Aku berlari mengejar waktu. Aku bertarung menghadapi dinginnya malam dan derasnya hujan yang sedang aku terobos, bermodalkan tekat yang bisa dibilang nekat. Tempat tujuanku masih lumayan jauh. Keinginan untuk melanjutkan perjalanan rasanya sedikit terkurungkan. Perutku mulai tak mau di ajak kompromi, bahkan di saat penting dan genting seperti ini dia tetap saja egois meminta makan. Asam lambungku semakin banyak.
Sudah terjadi begitu banyak proses di dalam lambungku. Hcl berlebih nampaknya sudah naik ke esophagus sebagai penghubung antara kerongkongan dan lambung.
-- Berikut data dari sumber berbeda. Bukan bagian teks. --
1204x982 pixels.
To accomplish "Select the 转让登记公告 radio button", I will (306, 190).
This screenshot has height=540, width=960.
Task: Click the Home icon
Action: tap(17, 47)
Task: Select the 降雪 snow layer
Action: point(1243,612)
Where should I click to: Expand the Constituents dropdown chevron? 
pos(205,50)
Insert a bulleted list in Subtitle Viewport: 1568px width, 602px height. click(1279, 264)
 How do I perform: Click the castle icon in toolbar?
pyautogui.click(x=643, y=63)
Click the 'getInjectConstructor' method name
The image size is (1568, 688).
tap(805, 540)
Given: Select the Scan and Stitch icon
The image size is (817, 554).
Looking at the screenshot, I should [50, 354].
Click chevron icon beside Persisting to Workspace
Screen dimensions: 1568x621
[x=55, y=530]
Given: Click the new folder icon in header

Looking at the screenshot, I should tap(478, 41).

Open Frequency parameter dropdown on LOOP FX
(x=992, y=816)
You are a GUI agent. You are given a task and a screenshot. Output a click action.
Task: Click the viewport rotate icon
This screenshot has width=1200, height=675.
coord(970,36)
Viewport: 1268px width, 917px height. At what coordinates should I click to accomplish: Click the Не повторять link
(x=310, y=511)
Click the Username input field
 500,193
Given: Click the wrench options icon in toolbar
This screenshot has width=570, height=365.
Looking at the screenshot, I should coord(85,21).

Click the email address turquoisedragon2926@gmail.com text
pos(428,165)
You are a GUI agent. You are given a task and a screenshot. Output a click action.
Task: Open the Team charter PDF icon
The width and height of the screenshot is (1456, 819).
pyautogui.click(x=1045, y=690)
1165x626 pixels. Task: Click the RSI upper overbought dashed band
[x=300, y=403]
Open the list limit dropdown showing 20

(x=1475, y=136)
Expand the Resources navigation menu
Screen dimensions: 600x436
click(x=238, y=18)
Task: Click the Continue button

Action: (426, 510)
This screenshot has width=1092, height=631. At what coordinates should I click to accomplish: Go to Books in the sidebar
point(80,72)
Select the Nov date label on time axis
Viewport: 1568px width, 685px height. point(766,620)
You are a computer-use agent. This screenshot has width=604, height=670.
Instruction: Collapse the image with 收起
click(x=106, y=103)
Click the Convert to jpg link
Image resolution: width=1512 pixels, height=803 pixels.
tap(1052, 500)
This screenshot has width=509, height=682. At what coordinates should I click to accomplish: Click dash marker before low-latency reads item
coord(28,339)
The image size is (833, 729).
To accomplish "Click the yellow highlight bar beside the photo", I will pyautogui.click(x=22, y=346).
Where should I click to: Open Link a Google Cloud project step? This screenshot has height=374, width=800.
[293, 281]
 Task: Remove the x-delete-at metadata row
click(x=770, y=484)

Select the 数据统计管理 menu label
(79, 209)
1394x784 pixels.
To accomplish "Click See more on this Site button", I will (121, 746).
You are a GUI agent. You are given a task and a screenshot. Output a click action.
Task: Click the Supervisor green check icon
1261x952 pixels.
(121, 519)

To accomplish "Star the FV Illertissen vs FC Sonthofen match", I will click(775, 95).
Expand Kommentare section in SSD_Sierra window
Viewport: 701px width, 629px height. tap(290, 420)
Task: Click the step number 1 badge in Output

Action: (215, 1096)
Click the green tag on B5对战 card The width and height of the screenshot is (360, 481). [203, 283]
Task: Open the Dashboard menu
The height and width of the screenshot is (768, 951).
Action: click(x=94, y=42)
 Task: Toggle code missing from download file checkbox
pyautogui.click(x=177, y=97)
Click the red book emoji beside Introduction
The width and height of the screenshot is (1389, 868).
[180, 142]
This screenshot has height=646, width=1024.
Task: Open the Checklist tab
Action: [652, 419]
Terlalu banyak asam lambung yang dihasilkan tanpa adanya asupan makanan yang cukup untuk dicerna membuat aku merasa lambungku mulai terkikis dan sakit. yah, tak asing lagi aku merasakan maag seperti biasanya.
“makan! Makan!” terus saja dia berbunyi nyaring minta makan.
Aku tak mungkin melanjutkan perjalanan. Aku putuskan untuk berhenti sejenak di warung tenda kaki lima di pinggir jalan, berusaha mencari makan seadanya untuk sekedar mengganjal perutku yang sudah berisik sejak tadi.
Selang beberapa menit kemudian datanglah sebuah keluarga kecil yang aku rasa juga bertujuan sama dengan diriku. Mereka menggunakan kendaraan berwujud gerobak tua yang berwajahkan besi yang mulai berkarat. Seorang bapak tua, ibu, dan gadis kecil mereka.
Awalnya tak ada yang aneh, semua biasa saja. Bapak paruh baya itu lalu memesan 2 piring nasi putih dan sebuah ayam goreng.
Aku berusaha berkonsentrasi menikmati seporsi lalapan ayam yang sudah tersaji di hadapanku. Tetapi kemudian saat aku melirik sedikit ke arah keluarga itu, aku melihat sesuatu yang menarik perhatianku. Makan malam yang dipesan bapak itu hanya dimakan oleh isteri dan anaknya. Mereka berdua membagi sepotong ayam goreng bersama-sama sementara sang ayah hanya memandangi mereka. Terpancarkan kebahagiaan dari balik wajah tua yang terlihat kelelahan itu saat memandangi gadis kecilnya sedang menyantap nasi putih dan ayam gorengnya dengan lahap dan bersemangat.
“makan yang banyak ya sayang, biar kenyang. Kan hari ini hari kelahiranmu” Bapak itu berbisik pelan dan lalu mengusap pelan rambut gadis kecilnya yang terlihat sedikit merah dan gimbal.
Aku lalu terharu mendengarnya. Seorang bapak dengan segala keterbatasannya membeli ayam goreng di warung tenda pinggir jalan sebagai hadiah ulang tahun anaknya.
Rasanya air mata ingin mengalir seketika. Namun sebelum itu terjadi, aku segera berdiri dan membayar seporsi lalapan ayam beserta es teh sebagai pesananku tadi.
            “Mas tagihan bapak itu biar sekalian aku yang bayar. Tolong tambahkan ayam dan tempenya sekalian” Aku sedikit menengadah dan berbisik ke arah penjualnya, membayar semua, dan bergegeas pergi.
Hujan nampaknya sudah mulai reda. Di sepanjang perjalanan aku masih terbayang-bayang wajah mereka, masih mengingat kejadian yang baru saja terjadi. Sebuah pelajaran kecil yang menyentuh hati bahwa sesuatu yang seseorang anggap biasa saja bisa jadi merupakan sesuatu yang mewah bagi orng lain.
Seperti itulah pelajaran yang dapat diambil dari warung tenda pinggir jalan. Syukuri apa yang kita miliki, apa yang dapat kita peroleh saat ini karena belum tentu orang lain mampu mendapatkan seperti apa yang kita dapatkan.